It seems impossible for anyone to address the new REM album, 'Accelerate', without looking back with much derision on the bands post-Bill Berry output. It would be naive to believe that REM found working as a trio easy after drummer Berry quit in 1997. For many, the band has never been the same - the studio dynamic had floundered and communication, if we are to believe what we read, grew colder by the record between Mills, Buck and Stipe. Whatever went on in the studio, live on stage is where REM has prospered since Berry's departure. Tours in '99, '03 and '05 cemented them as one of the best live acts in the planet. Despite this, they were selling less and less each record they released. The days of the ten million shifting 'Out of Time' and 'Automatic For The People' albums were long gone. This culminated in 2004's pre-dominantly flat 'Around The Sun' selling two million records worldwide.
Personally I quite liked many of REM's forays into electronica that spring up on the post-Berry albums. We should not forget gems like 'I've Been High', 'Falls To Climb', 'Walk Unafraid', 'The Lifting', 'Saturn Return', 'Electron Blue' and quality REM standard fare such as 'At My Most Beautiful', 'All The Way To Reno', 'Leaving New York', 'Imitation of Life' and 'The Great Beyond' - all classics from a so-called 'difficult' period. It's too easy to dismiss REM's last decade. Yes, those albums have their weak points - they were too fecking long for one - but they all have their moments of greatness, even 'Around The Sun', possibly REM's weakest album so far.
The duration aspect is something that 'Accelerate' deals with in dramatic fashion, running at just 35 minutes it's REM's shortest album in 24 years - 1984's 'Reckoning' in fact.
Is 'Accelerate' is the sound of REM retreating back to the tried and tested? Opening tracks 'Living Well is the Best Revenge', 'Man-Sized Wreath' and single 'Supernatural Superserious' charge with a momentum not realised since the opening to the 1986 album 'Life's Rich Pageant'. But with producer Jacknife Lee at the helm replacing Pat McCarthy, who the band has worked with since 1998, the songs sound dry and live, with little of the lushness that sprayed their most recent albums evident at all. 'Hollow Man' appropriately see's Stipe deliver an untouched hoarse vocal inbetween a chorus so infectuous it's destined for constant airplay if the track gains the 'single' status it obviously deserves.
'Accelerate' hits it's high points in the uptempo moments like those adressed above.
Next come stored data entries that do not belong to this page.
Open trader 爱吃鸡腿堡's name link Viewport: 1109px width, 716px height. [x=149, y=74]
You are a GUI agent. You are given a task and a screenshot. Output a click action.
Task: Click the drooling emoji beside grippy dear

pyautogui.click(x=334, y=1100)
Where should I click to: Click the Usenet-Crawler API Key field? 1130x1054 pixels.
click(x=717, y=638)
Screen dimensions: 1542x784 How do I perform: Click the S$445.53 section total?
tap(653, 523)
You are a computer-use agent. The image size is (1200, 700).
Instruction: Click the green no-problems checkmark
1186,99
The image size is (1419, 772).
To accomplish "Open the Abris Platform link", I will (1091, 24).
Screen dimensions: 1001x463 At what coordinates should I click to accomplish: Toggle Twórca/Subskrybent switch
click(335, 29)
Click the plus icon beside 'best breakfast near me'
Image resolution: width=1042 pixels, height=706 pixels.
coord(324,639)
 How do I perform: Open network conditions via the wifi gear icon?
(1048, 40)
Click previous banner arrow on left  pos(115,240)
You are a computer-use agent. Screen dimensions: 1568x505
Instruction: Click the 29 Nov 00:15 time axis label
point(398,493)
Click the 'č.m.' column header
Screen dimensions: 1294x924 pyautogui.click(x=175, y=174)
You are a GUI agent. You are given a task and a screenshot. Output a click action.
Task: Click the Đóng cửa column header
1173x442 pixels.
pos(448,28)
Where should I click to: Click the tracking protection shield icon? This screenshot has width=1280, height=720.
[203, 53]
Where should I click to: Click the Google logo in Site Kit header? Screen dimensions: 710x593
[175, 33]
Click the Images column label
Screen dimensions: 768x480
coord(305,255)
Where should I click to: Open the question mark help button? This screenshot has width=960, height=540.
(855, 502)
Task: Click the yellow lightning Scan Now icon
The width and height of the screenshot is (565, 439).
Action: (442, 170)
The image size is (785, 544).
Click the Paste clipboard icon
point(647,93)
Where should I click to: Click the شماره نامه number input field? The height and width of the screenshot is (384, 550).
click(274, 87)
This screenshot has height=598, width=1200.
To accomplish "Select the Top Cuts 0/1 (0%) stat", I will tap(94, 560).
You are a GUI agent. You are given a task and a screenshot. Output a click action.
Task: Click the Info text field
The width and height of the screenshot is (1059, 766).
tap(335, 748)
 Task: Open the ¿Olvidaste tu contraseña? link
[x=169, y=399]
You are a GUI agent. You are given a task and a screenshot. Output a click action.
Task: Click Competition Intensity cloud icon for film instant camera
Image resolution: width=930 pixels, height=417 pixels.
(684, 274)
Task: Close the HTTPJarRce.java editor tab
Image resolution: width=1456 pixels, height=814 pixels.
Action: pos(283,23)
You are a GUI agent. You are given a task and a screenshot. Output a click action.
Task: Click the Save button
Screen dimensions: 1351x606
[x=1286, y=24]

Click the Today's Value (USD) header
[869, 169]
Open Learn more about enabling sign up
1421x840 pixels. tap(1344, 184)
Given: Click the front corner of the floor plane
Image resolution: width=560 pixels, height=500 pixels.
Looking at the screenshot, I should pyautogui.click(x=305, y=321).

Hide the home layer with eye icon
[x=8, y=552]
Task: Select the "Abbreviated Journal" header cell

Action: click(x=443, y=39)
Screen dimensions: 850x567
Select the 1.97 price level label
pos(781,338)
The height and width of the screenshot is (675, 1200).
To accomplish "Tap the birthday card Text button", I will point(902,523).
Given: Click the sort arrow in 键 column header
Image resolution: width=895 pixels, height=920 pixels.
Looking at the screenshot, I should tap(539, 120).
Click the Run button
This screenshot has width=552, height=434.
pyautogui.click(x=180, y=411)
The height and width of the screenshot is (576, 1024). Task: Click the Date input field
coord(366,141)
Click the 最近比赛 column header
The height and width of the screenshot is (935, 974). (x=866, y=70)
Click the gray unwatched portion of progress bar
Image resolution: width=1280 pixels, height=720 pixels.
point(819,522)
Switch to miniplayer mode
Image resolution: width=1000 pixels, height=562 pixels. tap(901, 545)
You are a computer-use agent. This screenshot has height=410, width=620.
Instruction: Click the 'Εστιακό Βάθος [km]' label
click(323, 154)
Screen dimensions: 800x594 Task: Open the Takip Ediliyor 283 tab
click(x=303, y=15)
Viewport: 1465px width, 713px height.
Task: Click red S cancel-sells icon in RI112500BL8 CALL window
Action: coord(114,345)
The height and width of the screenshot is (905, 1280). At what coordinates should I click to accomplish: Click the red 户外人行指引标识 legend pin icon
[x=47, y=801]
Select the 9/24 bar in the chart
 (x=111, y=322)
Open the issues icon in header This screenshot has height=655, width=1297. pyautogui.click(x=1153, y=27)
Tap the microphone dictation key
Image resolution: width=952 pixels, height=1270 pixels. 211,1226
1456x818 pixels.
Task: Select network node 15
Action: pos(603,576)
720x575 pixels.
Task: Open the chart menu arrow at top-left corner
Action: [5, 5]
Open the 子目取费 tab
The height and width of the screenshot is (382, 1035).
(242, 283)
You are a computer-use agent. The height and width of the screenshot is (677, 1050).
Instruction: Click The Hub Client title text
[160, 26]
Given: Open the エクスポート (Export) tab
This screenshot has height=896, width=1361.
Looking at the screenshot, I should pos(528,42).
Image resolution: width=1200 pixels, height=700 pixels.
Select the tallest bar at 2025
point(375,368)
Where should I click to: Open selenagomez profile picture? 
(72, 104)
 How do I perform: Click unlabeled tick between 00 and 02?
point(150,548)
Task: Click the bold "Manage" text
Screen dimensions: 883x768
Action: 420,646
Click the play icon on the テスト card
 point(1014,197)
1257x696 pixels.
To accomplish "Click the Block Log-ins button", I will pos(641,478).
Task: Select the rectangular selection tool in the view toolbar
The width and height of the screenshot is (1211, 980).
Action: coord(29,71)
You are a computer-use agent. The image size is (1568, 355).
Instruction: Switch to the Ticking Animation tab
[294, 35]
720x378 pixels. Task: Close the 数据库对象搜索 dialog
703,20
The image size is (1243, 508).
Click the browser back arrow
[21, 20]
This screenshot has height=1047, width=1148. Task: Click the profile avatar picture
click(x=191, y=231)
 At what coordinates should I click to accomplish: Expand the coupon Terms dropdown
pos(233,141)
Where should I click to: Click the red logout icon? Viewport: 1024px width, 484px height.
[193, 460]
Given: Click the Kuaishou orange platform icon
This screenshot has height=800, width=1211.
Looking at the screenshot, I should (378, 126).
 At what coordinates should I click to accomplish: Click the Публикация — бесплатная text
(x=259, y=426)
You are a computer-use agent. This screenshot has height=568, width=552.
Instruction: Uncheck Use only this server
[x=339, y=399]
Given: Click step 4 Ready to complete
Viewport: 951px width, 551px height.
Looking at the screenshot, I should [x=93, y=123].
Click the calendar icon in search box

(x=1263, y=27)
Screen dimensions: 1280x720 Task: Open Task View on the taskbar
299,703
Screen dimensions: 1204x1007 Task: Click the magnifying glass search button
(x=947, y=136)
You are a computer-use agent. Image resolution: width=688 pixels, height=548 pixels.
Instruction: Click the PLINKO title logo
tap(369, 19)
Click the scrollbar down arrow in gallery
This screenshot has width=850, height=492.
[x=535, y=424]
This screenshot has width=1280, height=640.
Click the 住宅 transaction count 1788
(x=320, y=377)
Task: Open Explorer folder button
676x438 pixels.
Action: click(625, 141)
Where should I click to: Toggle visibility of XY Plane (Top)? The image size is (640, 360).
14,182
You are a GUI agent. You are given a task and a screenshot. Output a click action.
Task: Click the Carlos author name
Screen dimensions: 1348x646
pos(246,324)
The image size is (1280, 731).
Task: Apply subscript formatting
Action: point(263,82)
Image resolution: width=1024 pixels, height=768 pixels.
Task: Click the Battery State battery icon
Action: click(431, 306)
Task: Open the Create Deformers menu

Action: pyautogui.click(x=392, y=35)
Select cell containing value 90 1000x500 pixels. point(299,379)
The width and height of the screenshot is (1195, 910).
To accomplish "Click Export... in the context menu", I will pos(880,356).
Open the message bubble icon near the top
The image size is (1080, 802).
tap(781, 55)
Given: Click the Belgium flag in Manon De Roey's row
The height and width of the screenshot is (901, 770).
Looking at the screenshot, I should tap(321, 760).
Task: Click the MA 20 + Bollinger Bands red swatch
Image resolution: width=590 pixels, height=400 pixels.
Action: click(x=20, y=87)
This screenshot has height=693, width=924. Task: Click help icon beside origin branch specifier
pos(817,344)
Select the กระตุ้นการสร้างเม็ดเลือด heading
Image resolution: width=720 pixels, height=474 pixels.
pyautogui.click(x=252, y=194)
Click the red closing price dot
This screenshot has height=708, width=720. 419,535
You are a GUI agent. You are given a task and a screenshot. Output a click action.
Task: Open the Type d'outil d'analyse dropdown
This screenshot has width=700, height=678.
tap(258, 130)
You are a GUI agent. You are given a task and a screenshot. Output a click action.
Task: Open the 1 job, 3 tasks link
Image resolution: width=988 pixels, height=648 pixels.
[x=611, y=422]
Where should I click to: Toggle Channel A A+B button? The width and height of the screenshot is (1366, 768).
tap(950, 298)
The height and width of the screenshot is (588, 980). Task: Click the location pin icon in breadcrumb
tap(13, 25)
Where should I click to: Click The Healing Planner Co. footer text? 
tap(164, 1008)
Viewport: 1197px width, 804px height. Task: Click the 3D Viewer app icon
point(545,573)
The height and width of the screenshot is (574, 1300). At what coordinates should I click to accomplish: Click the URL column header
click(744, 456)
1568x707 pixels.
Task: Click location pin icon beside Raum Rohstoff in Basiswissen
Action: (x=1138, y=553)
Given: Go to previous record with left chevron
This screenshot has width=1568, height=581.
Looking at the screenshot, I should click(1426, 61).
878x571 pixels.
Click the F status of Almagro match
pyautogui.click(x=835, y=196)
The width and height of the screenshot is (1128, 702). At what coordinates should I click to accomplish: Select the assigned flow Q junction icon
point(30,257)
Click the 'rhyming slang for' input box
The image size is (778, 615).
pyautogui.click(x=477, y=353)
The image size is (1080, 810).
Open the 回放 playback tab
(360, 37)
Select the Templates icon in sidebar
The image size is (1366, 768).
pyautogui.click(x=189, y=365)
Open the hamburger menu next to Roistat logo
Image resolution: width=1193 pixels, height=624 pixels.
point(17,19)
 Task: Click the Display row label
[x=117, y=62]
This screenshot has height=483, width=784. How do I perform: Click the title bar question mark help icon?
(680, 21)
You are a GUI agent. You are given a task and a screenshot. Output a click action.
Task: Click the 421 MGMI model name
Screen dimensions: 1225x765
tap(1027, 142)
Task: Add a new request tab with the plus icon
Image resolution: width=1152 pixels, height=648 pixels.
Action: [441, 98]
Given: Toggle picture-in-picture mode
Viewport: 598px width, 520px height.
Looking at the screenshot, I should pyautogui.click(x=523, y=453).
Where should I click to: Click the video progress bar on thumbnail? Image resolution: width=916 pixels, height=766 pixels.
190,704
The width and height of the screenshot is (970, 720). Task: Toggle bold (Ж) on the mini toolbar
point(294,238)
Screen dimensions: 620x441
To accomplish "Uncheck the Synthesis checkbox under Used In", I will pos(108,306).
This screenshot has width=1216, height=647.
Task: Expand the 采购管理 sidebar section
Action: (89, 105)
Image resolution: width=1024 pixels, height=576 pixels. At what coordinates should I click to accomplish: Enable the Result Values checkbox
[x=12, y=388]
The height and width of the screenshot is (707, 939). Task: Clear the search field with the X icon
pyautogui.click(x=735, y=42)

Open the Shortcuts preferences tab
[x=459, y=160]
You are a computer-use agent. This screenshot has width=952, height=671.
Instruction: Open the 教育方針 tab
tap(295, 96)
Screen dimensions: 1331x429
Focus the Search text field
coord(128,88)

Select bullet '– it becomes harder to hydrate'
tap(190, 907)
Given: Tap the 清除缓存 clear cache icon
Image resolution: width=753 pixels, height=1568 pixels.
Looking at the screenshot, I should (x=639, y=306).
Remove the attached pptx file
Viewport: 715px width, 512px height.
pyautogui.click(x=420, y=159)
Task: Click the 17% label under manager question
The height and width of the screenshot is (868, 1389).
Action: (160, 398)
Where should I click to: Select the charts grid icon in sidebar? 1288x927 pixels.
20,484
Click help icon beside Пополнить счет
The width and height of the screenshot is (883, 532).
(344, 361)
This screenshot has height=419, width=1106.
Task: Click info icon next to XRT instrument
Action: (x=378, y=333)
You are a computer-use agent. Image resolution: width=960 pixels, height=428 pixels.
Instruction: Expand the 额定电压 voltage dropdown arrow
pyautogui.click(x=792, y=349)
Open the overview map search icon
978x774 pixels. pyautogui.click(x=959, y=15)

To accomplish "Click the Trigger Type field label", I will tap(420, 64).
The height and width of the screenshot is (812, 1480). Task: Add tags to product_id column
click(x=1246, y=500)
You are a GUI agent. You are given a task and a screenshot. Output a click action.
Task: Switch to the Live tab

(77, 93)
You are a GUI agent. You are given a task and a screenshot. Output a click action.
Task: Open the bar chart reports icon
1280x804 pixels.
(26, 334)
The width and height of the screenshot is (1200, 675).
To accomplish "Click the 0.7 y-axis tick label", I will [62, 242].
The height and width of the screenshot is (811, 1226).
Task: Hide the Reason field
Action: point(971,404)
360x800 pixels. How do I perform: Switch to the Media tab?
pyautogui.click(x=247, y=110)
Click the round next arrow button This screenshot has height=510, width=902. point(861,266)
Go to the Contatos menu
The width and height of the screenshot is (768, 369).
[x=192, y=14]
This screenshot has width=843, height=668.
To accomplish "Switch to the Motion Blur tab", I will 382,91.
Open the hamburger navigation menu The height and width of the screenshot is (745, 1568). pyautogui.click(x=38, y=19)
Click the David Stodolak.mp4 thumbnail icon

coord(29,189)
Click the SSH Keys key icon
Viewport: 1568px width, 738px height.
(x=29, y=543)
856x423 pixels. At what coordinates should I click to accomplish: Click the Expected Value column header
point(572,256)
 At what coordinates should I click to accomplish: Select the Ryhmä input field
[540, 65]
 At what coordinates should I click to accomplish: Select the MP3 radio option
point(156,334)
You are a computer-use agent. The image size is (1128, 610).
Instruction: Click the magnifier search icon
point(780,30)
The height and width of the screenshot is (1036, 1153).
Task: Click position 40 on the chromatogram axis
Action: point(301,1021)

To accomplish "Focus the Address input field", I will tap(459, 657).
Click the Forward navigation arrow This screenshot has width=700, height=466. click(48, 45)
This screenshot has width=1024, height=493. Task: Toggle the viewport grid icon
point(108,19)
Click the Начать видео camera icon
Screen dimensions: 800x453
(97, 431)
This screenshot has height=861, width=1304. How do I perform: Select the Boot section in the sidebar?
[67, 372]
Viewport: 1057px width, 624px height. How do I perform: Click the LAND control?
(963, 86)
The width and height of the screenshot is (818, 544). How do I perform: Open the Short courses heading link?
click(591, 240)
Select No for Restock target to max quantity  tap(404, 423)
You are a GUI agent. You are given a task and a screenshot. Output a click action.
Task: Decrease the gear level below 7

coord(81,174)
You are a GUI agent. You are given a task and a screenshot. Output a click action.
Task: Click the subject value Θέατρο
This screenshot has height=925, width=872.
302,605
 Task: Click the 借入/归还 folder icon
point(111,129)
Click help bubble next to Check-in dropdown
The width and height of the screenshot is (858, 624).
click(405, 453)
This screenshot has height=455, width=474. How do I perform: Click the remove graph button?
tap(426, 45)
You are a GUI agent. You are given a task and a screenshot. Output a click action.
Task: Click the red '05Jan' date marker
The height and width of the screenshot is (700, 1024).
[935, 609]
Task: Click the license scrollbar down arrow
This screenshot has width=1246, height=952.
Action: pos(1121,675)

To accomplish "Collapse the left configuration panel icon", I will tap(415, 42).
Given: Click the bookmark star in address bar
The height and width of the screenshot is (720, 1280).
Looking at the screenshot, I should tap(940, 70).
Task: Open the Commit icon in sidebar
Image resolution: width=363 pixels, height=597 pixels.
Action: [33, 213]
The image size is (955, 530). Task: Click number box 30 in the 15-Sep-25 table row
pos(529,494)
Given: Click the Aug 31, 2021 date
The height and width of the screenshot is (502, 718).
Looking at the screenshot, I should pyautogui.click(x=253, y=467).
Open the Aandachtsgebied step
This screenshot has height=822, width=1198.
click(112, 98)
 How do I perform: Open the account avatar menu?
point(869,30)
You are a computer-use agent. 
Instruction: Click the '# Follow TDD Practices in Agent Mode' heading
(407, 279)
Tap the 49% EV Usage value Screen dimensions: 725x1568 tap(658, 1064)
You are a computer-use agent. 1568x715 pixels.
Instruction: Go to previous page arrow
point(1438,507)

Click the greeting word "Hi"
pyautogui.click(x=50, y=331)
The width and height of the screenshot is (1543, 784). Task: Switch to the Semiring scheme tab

Where it falters oddly is where REM prospered so beautifully at one point in their career - the acoustic moments. 'Houston' is a nothing track that offers little apart from perhaps an interesting organ. 'Until The Day is Done' is the kind of acoustic ballad that sounded so rich in the hands of REM in the early 90s, but just sounds tired and formulaic at this stage in their career. These are not the moments to get excited about on 'Accelerate'. 'Horse To Water' brings back the momentum the acoustic moments lost. With the celebratory tempo of early classic 'Just a Touch' 'Horse To Water' is a stand-out track destined to be a live highlight. It sounds like the REM of the past and the present - rocking hard, a great chorus and the unmistakable Mike Mills backing vocal. The tempo thankfully is maintained right up until the end, such is the 'hit and run' nature of the album. 'I'm Gonna DJ' closes the short but effective album. A regular live track on the band's 2005 tour, it's jaunty, juvenile and chaotic but very much in keeping with the rest of the album, making it the perfect closer for what REM have set out to achieve with 'Accelerate'.
Have they achieved their goal? Well yes, but not without some filler with the acoustic tracks. It's a fine album but not as good as some are making out, just as 'Up' and 'Reveal' are not as bad as those same people probably make out. As a life-long REM fan I'm just glad to hear them making great music still and if the critics think it's now ok again to like REM then whatever, welcome back guys!